Reprinted with permission from the blog Teachable Moments

Many states and many many colleges and universities recognize American Sign Language (ASL) as a foreign language.

I do not know anyone who came out of high school, or even college, fluent in a second language unless they already had exposure to that language at home.  Despite taking two years of French in middle school, a few years of Spanish in high school and three years of Italian in college, I cannot speak any language other than English.  I do not come from a multilingual family, and found that while I could understand the languages, it took a very long time for me to formulate the words in my head.  By the time I knew what I wanted to say, I was already too far behind in the conversation.  This led to anxiety.  I skipped the oral part of my Italian final my senior year in college.  I could not stand in front of my class for 6 minutes speaking in Italian with no note cards.  I would rather take a zero and risk my GPA than have that experience.  I explained this to my professor and while this did impact my grade, thankfully it did not decimate my grade.
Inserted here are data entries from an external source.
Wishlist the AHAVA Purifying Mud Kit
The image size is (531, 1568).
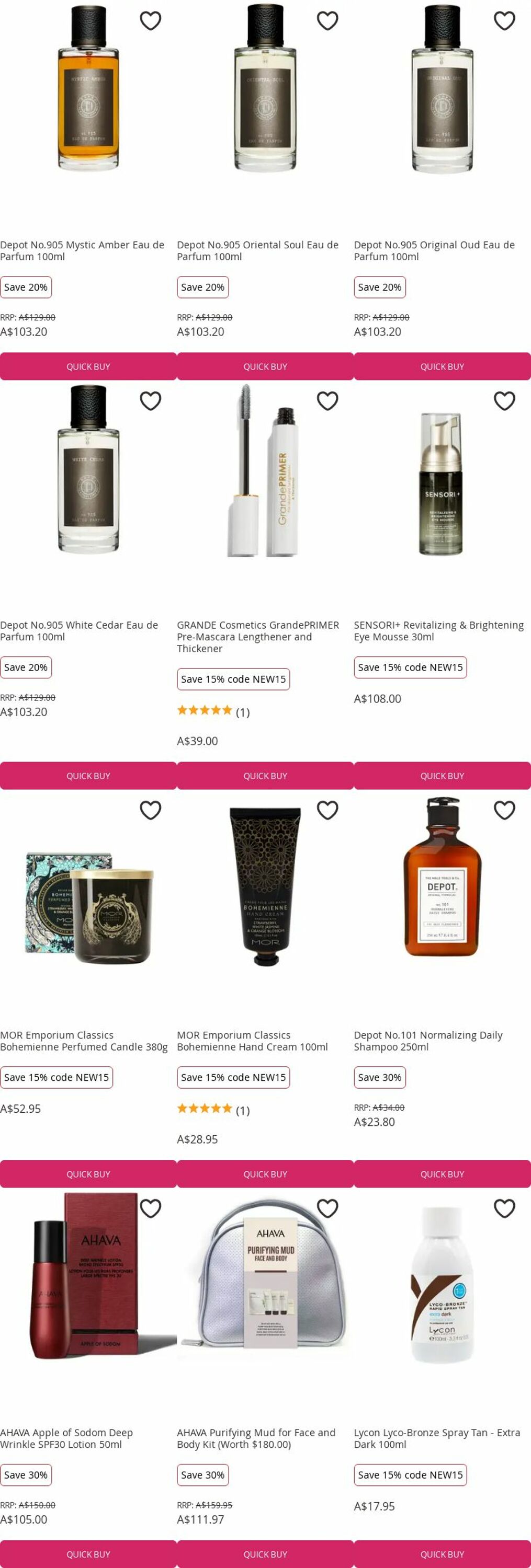(327, 1208)
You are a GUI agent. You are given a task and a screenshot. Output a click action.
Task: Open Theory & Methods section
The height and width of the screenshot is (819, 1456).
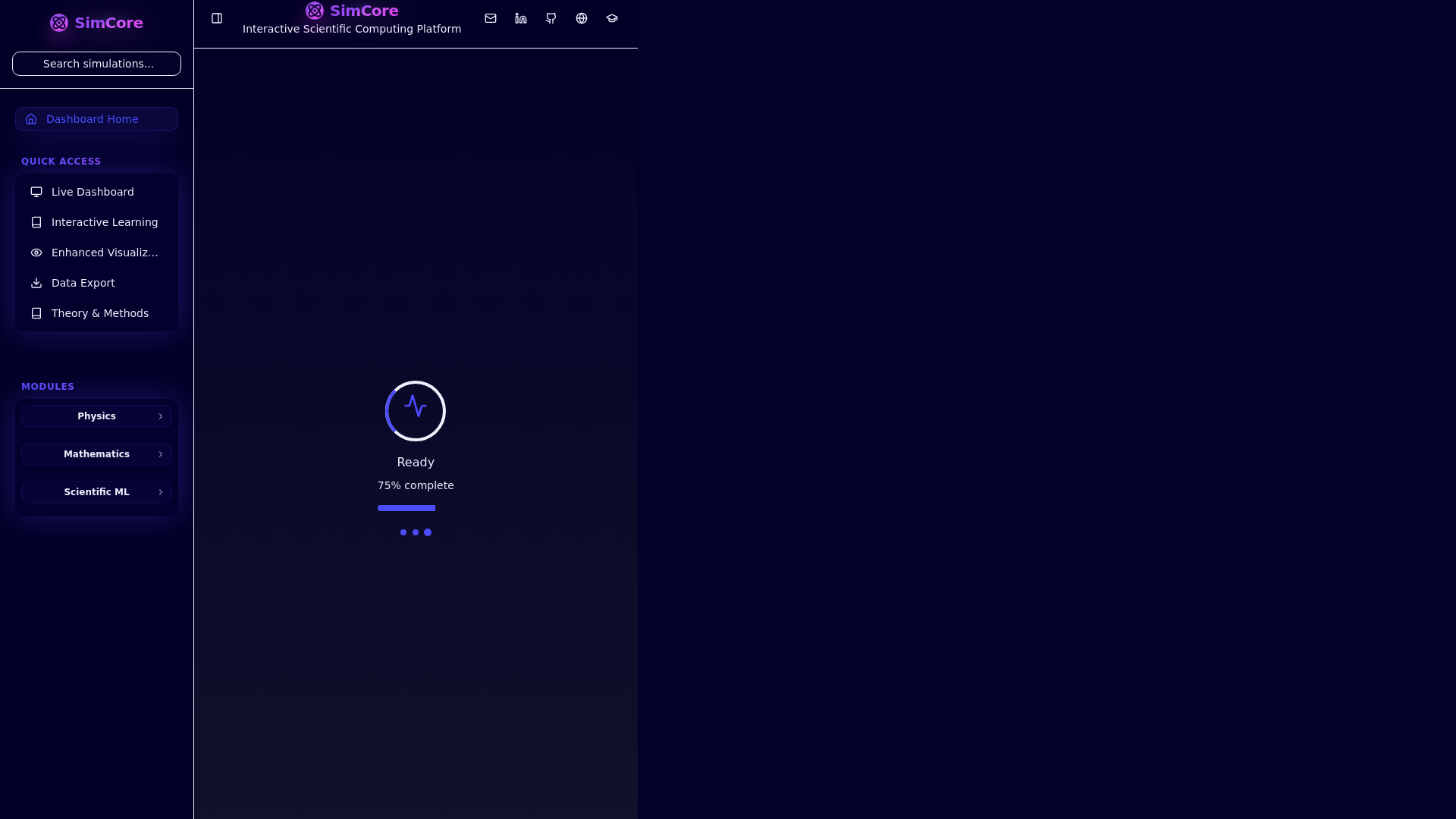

In order to meet college entry requirements, it is typical that three consecutive years of a foreign language must be studied.   ASL meets this requirement in most states and is acceptable for entry to many colleges, including Ivy League Universities such as Yale.  ASL meets the needs of my tactile learner, and I just happen to know a ASL instructor who agreed to teach my girls, as well as two of their friends every week at her house!
Our class began in September and will continue all year.  After just 6 weeks of lessons, I am simply amazed at how much they are learning.  Not only have they learned the finger alphabet, they have learned many signs for colors, household objects, animals, counting, money, and how to link the signs together to express thoughts. They can sign simple sentences like “I ate eggs and toast today”.  In addition to the language of signing, they are being taught about deaf culture.  We have watched two excellent documentaries:
Sound and Fury (streaming on Netflix)
Audism Unveiled 

We have finger alphabet signs hanging in our kitchen and both bathrooms.  The girls quiz each other in the car or on the train and do their homework during our library study hall time.  They have a friend who is fluent in ASL and practice with her.

This has been a wonderful introduction to a beautiful language.  My hope is that their teacher will continue on past May, but should life lead us in different directions, I am grateful that we have several locations where the girls can continue lessons.  However, they will not be as cozy and inviting as learning in a house with the support and encouragement of their friends.